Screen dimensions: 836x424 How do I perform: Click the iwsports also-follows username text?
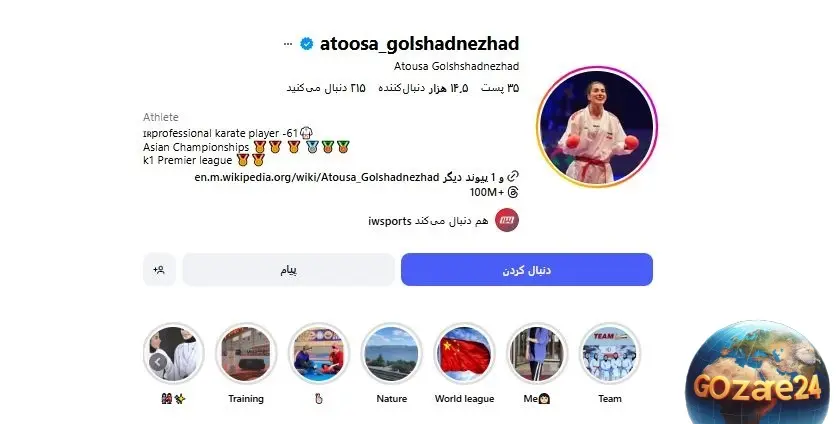pyautogui.click(x=390, y=221)
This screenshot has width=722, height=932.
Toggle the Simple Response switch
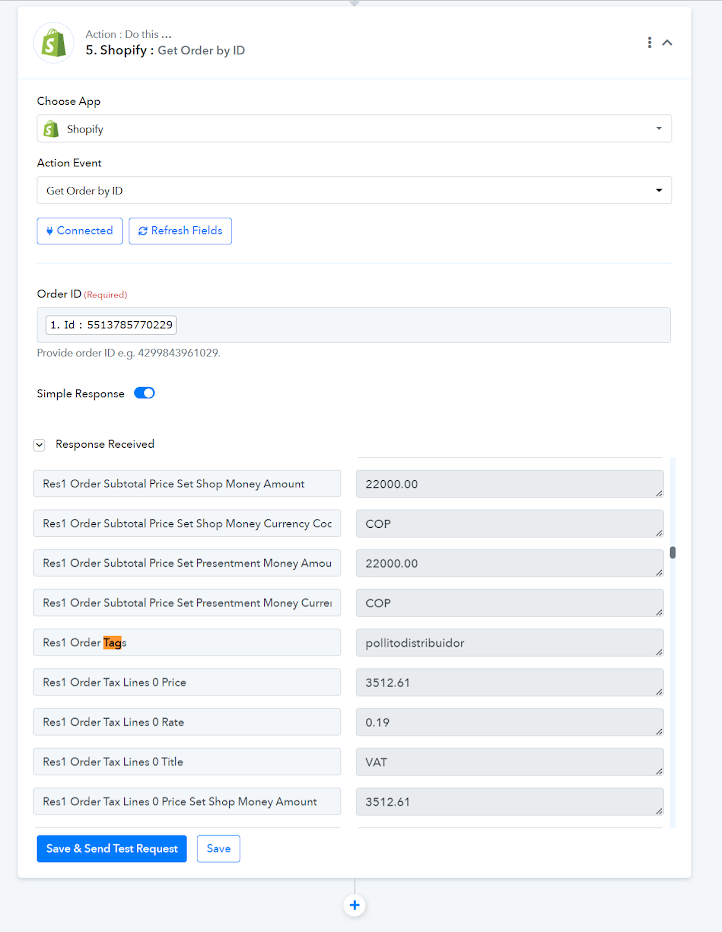(144, 393)
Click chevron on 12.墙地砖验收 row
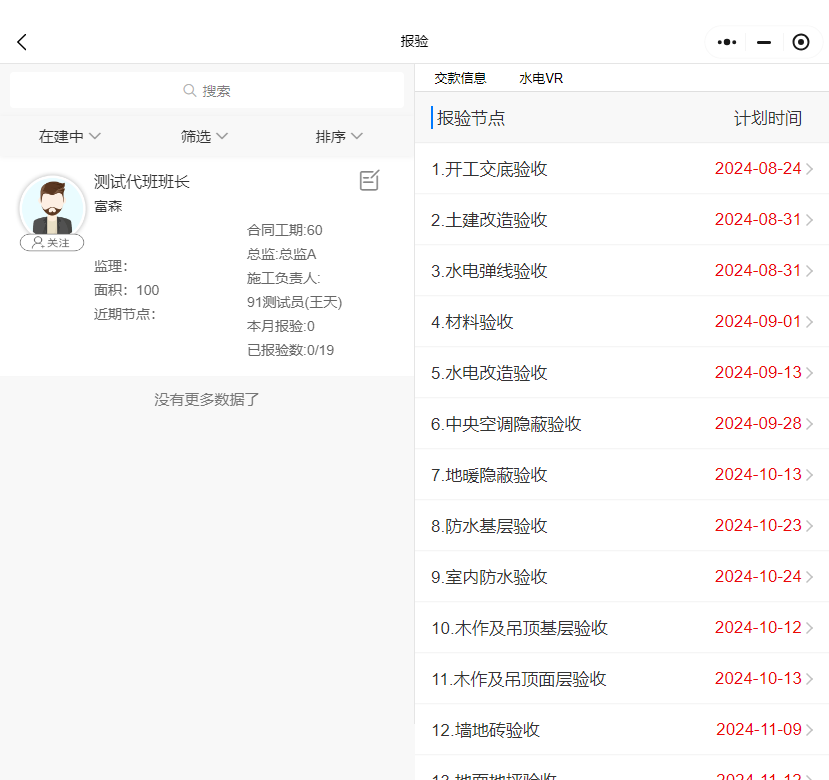The height and width of the screenshot is (780, 829). (x=810, y=730)
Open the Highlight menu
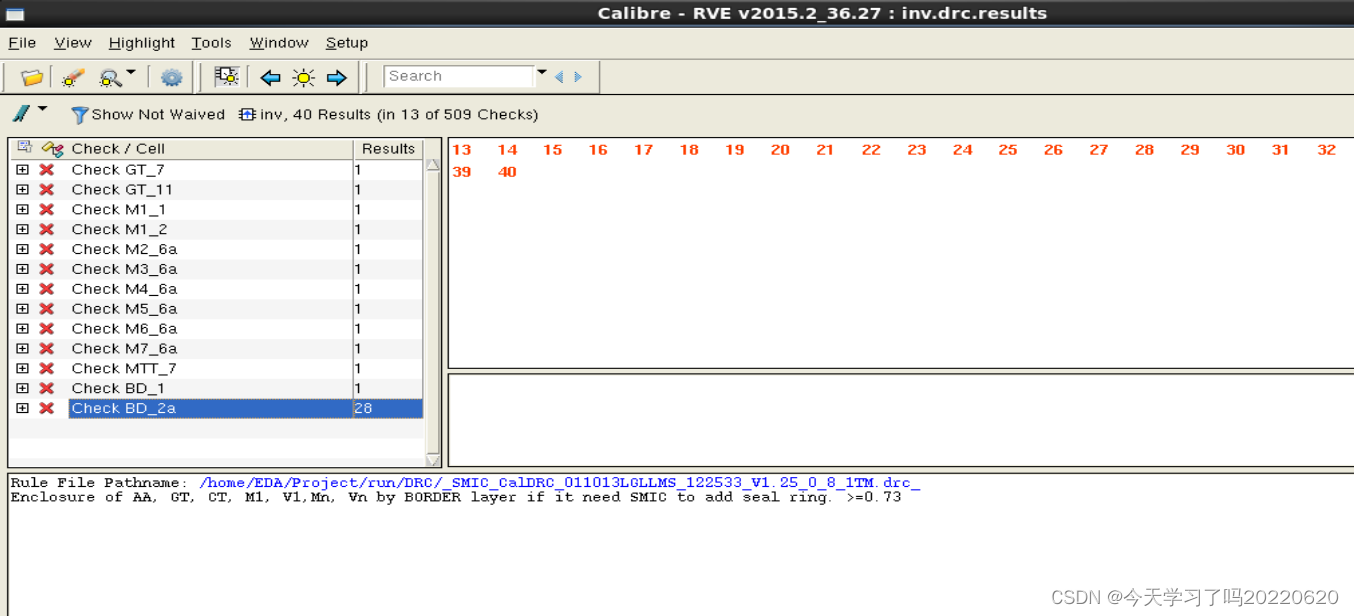 pos(141,42)
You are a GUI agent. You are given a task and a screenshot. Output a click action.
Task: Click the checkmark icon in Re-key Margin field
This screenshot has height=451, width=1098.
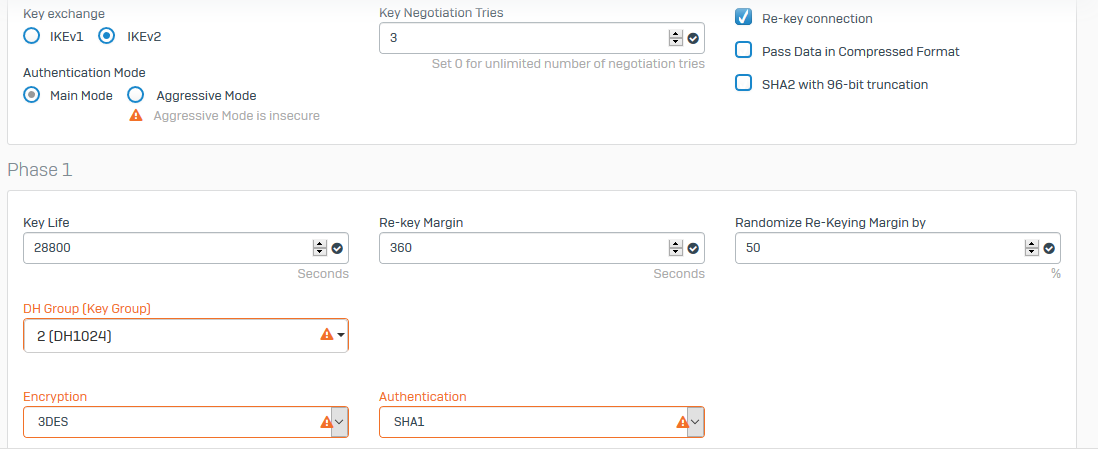(693, 248)
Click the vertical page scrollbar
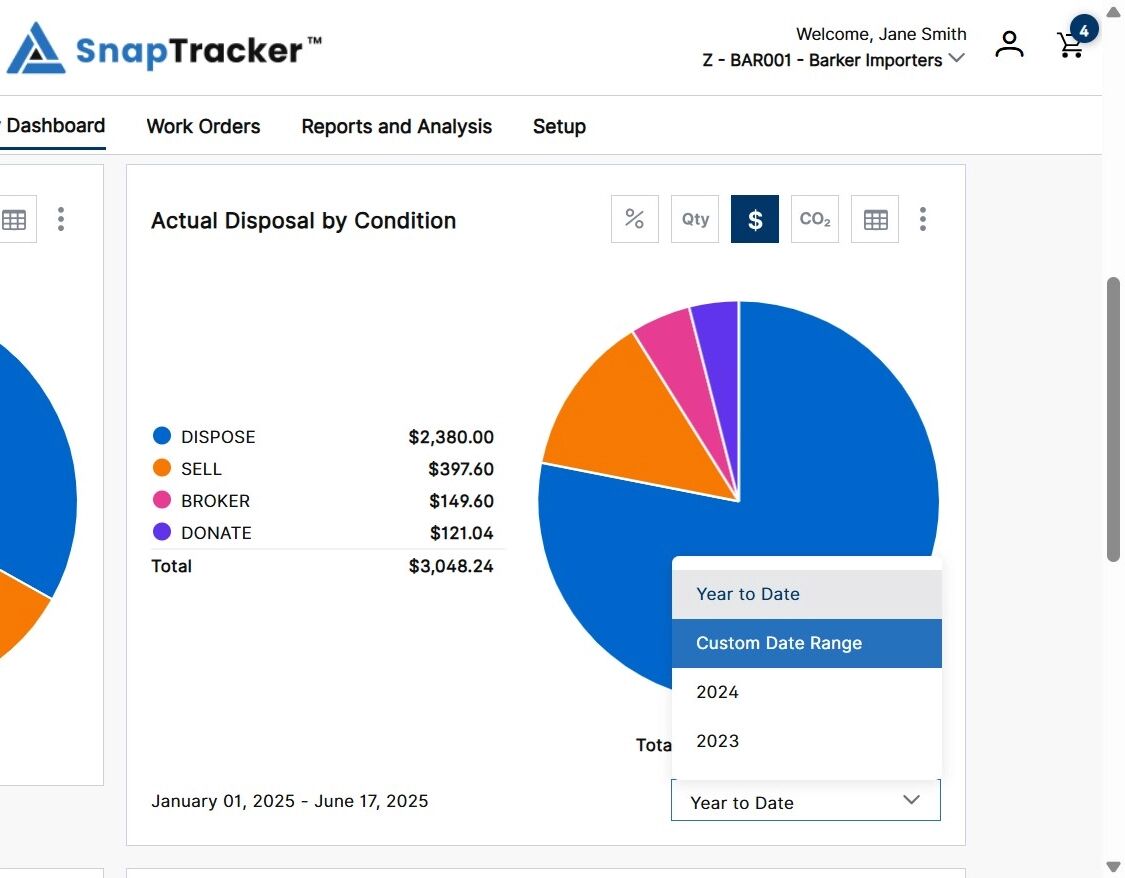 (x=1113, y=419)
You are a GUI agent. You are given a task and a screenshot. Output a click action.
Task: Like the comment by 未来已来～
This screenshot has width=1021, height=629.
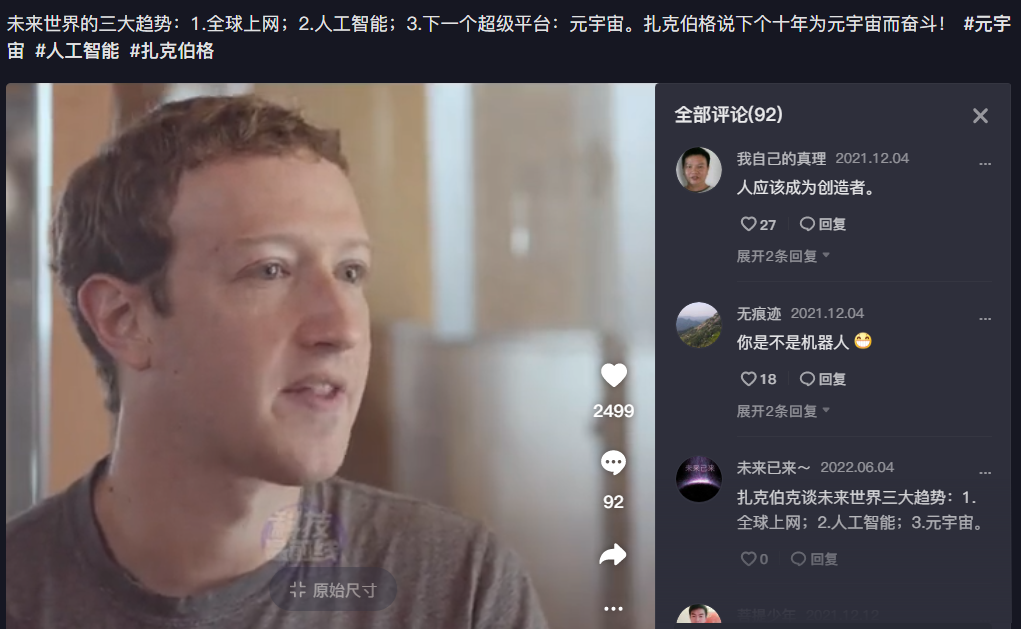[x=755, y=559]
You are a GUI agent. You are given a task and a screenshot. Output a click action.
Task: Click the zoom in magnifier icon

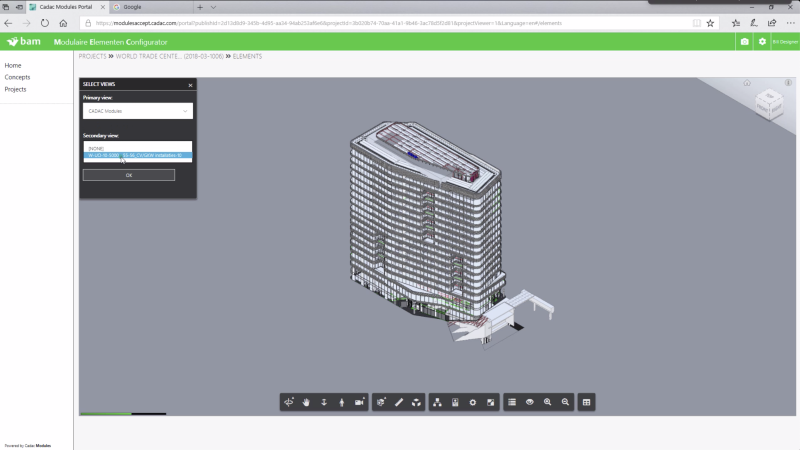(x=547, y=402)
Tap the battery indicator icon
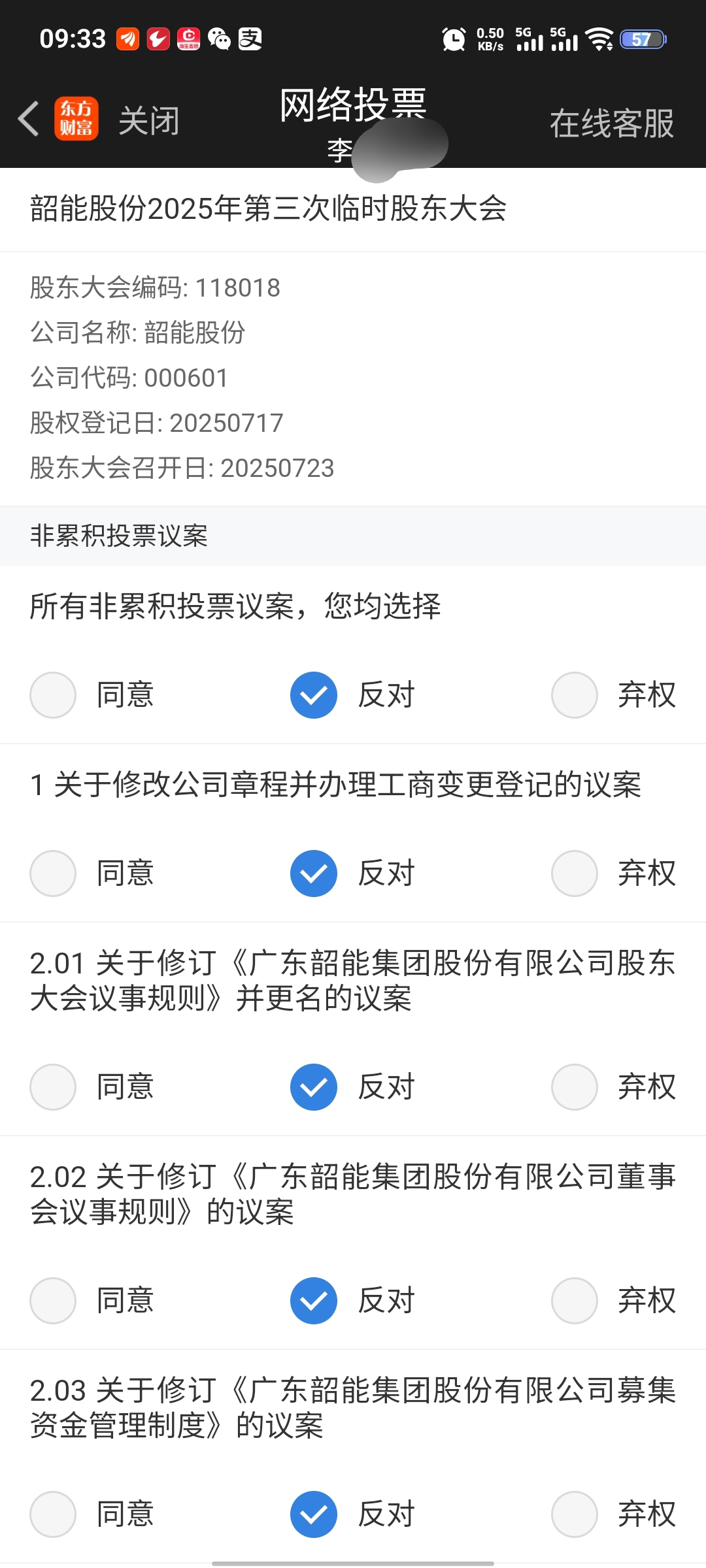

- Task objective -
Working down from the line with "Task: Like the comment by 未来已来～", copy each line exactly until the last line of the entries, which is also included. Omit the pictures.

- Response for this exercise -
Task: Like the comment by 未来已来～
This screenshot has width=1021, height=629.
[x=755, y=559]
You are a GUI agent. You are given a task and a screenshot. Output a click action.
Task: Click the zoom in magnifier icon

(x=547, y=402)
Tap the battery indicator icon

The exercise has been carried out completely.